[Extracted text]
++++

George Felt (February 28, 1601 – ) was a 17th-century English emigrant to the New England Colonies. He is considered a founder of Charlestown, Massachusetts and is one of the three main early settlers of North Yarmouth, Massachusetts Bay Colony (now Yarmouth, Maine), along with John Cousins and William Royal.

Arrival in the Thirteen Colonies
George Felt arrived in Salem, Massachusetts, in Fall 1628, aboard the Ship Abigail with John Endecott, regarded as one of the Fathers of Anglo-Saxon White Puritan New England. Felt was born at Leighton Buzzard, Bedfordshire, England, and is considered the first of the Felt family in America. He went to Charlestown, Massachusetts, the following year where he helped form a government with thirty-three other colonists in 1633. He moved north to what was then North Yarmouth, Maine (now Yarmouth) in 1643. He purchased 300 acres of land at Broad Cove from John Phillips, a Welshman.

Felt later owned a lot at the foot of the northern end of Pleasant Street in Yarmouth, adjacent to Stony Brook, in an area that became known as Grantville.

In 1684, military officer and fellow Englishman Walter Gendall claimed to own all of Felt's two thousand acres in Casco Bay. He had purchased one hundred acres from him in 1680.

++++

[Set tasks]
1. According to the George Felt biography, from whom did Felt purchase 300 acres of land at Broad Cove?
2. Translate this sentence from the George Felt biography into Spanish: "He moved north to what was then North Yarmouth, Maine (now Yarmouth) in 1643."
The material that follows bears no relation to the George Felt biography.

[Given information]
++++

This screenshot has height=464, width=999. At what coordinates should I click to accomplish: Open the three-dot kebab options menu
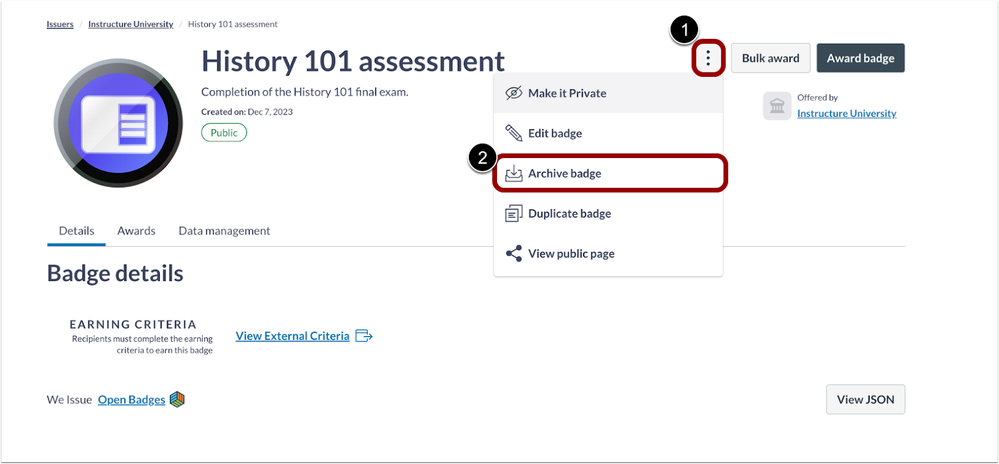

++++

[Expected answers]
1. From John Phillips, a Welshman.

2. Se trasladó al norte, a lo que entonces era North Yarmouth, Maine (hoy Yarmouth), en 1643.